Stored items
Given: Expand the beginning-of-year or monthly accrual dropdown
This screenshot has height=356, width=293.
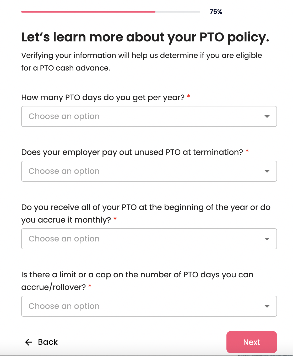Looking at the screenshot, I should tap(149, 239).
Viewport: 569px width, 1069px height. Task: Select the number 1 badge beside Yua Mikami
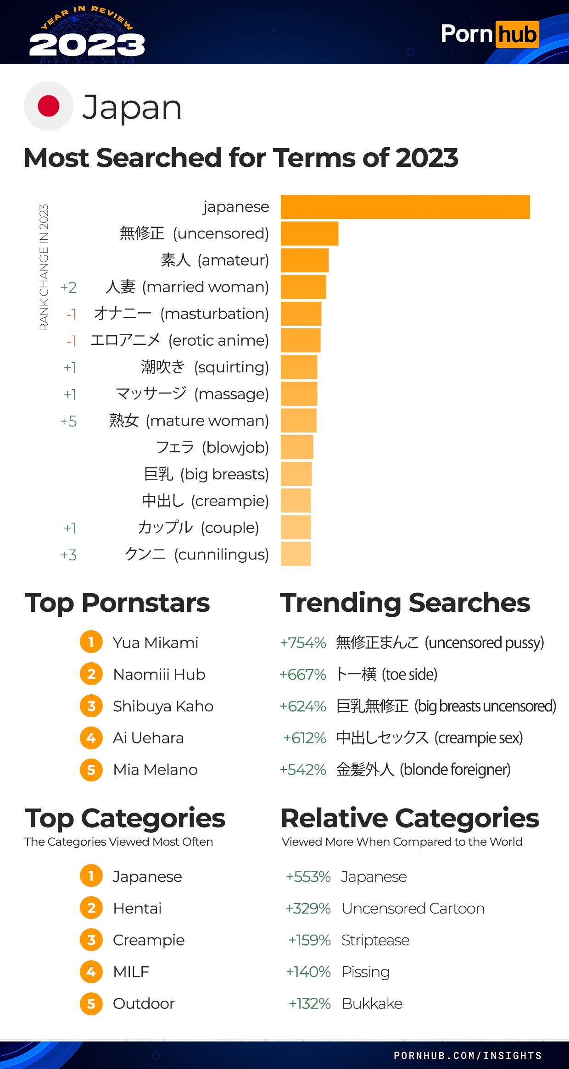tap(91, 642)
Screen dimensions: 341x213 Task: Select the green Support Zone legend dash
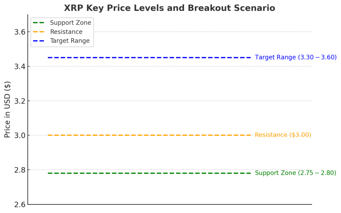point(39,23)
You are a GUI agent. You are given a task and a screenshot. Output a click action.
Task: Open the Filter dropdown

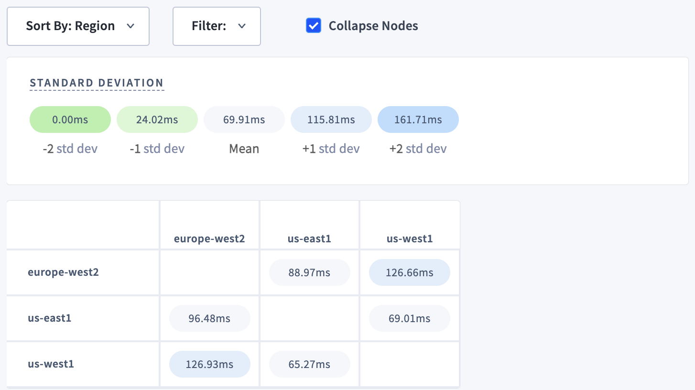217,26
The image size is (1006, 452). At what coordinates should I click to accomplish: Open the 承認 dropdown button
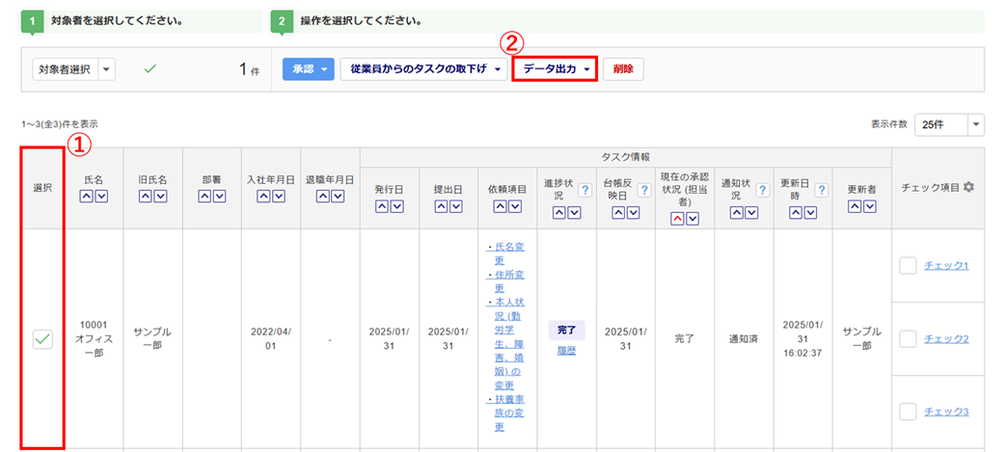307,69
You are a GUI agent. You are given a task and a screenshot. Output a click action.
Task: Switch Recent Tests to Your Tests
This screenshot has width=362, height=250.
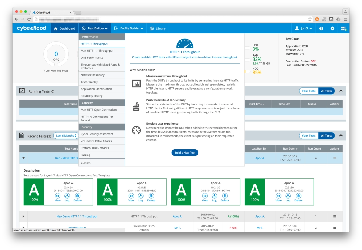point(308,136)
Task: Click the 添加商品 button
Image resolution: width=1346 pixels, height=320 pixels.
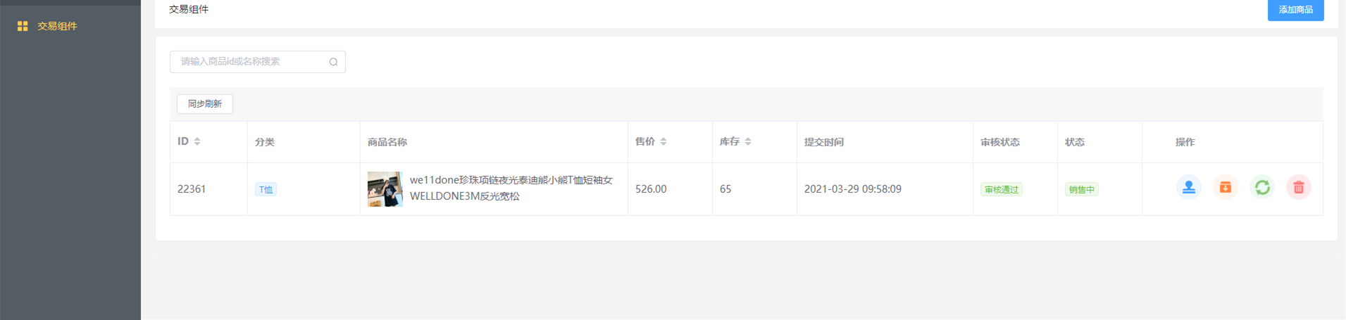Action: (x=1295, y=10)
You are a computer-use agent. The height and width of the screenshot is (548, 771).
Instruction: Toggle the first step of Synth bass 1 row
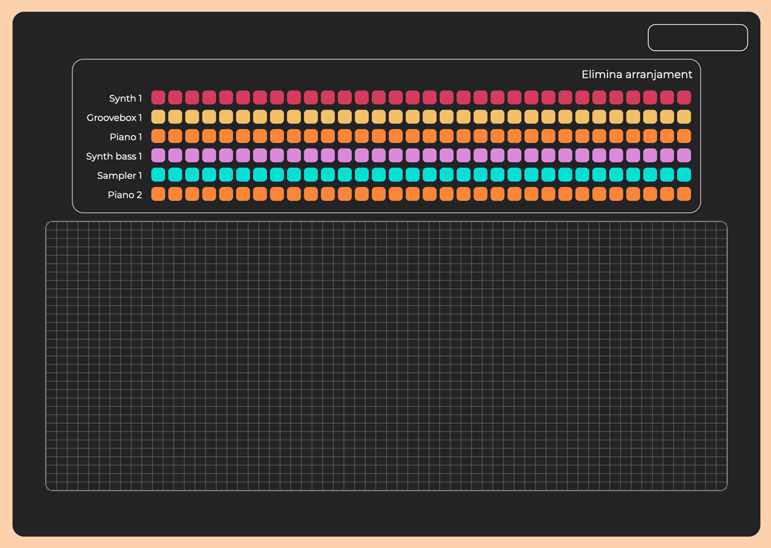(x=158, y=155)
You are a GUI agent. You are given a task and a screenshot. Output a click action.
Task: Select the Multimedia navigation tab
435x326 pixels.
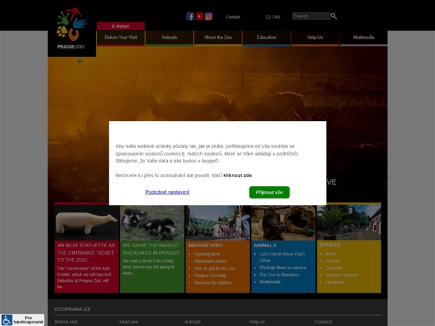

*Prompt*.
In the copy, include every line of the records exactly and none of the images.

*Answer*.
Given: Expand the beginning-of-year or monthly accrual dropdown
This screenshot has height=356, width=293.
Looking at the screenshot, I should tap(149, 239).
Viewport: 569px width, 1069px height. Task: Select the number 1 badge beside Yua Mikami
tap(91, 642)
Screen dimensions: 341x213 Task: Select the green Support Zone legend dash
point(39,23)
You are a GUI agent. You are given a task and a screenshot. Output a click action.
Task: Open the Filter dropdown

217,26
The image size is (1006, 452). At what coordinates should I click to accomplish: Open the 承認 dropdown button
307,69
You are a GUI agent. You are given a task and a screenshot. Output a click action.
Task: Switch Recent Tests to Your Tests
This screenshot has width=362, height=250.
point(308,136)
Task: Click the 添加商品 button
Image resolution: width=1346 pixels, height=320 pixels.
Action: (x=1295, y=10)
You are a computer-use agent. The height and width of the screenshot is (548, 771).
Instruction: Toggle the first step of Synth bass 1 row
(x=158, y=155)
You are a GUI agent. You are given a task and a screenshot. Output a click action.
Task: Select the Multimedia navigation tab
435x326 pixels.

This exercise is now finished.